Keywords
Crigler-Najjar syndrome, Coeliac disease, Phenobarbital, unconjugated bilirubin, hyperbilirubinemia
Introduction :
Crigler-Najjar syndrome (CNS) is a rare genetic disorder affecting 0.6-1.0 per million live births. CNS is an inborn abnormality of bilirubin metabolism characterized by the absence or decreased activity of an enzyme UDP-glucuronosyltransferase required for glucuronidation of unconjugated bilirubin in the liver. Crigler-Najjar syndrome is divided into two forms based on the severity of the disease. These forms are Criggler-Najjar type 1 and Crigler-Najjar type 2. CN type 1 is linked with severe jaundice and neurologic impairment due to bilirubin encephalopathy which leads to permanent neurologic sequelae.
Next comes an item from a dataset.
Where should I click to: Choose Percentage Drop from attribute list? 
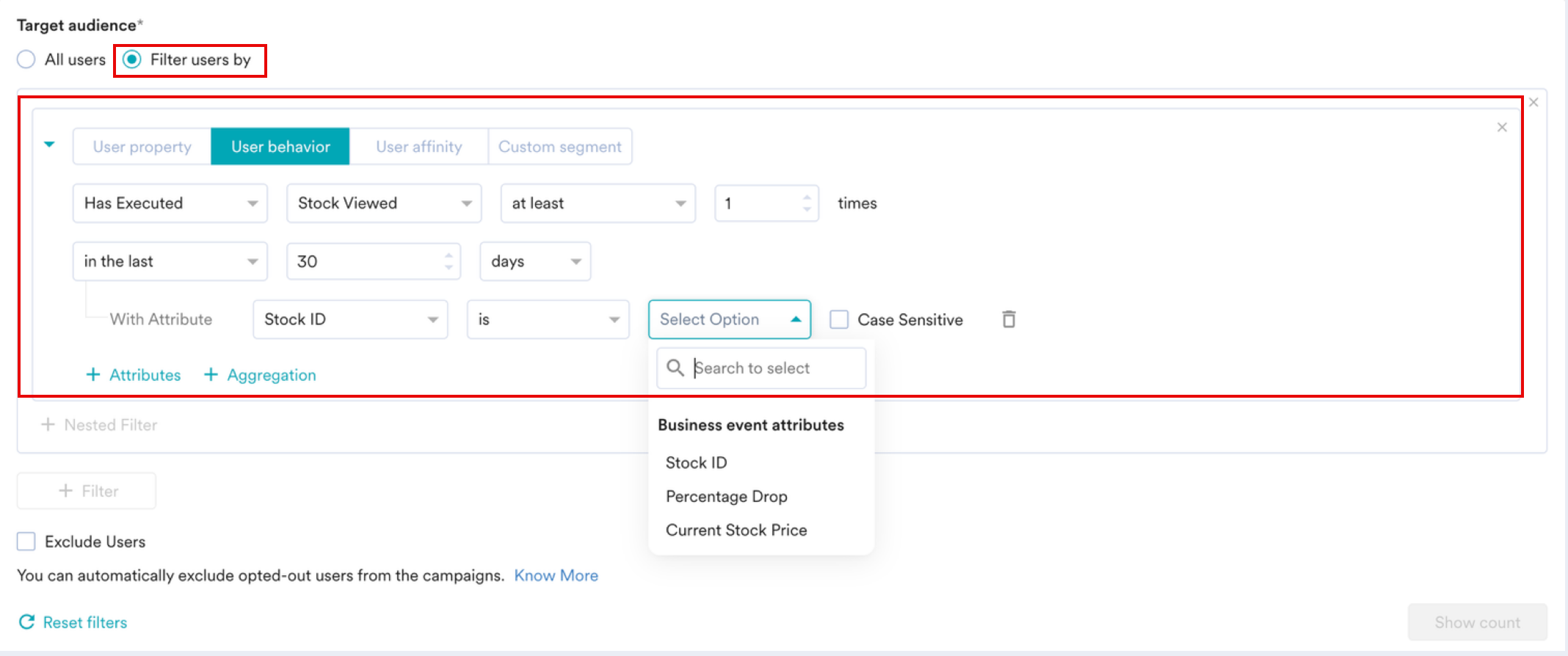coord(727,497)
CN type 2 is linked with lower serum bilirubin concentration and the patients who are affected survive into adulthood without neurologic impairment. In the past, there have been rare associations of CNS with other manifested conditions such as cephalhematoma, bowel perforation, and peritonitis1,2 . However, no such association can be seen in the current literature in relation to celiac disease. Therefore, in light of the clinical relevance, the authors have presented a rare finding of CNS type II in a 14-year-old boy with celiac disease and a literature review on the management and outcome of CNS among the pediatric population.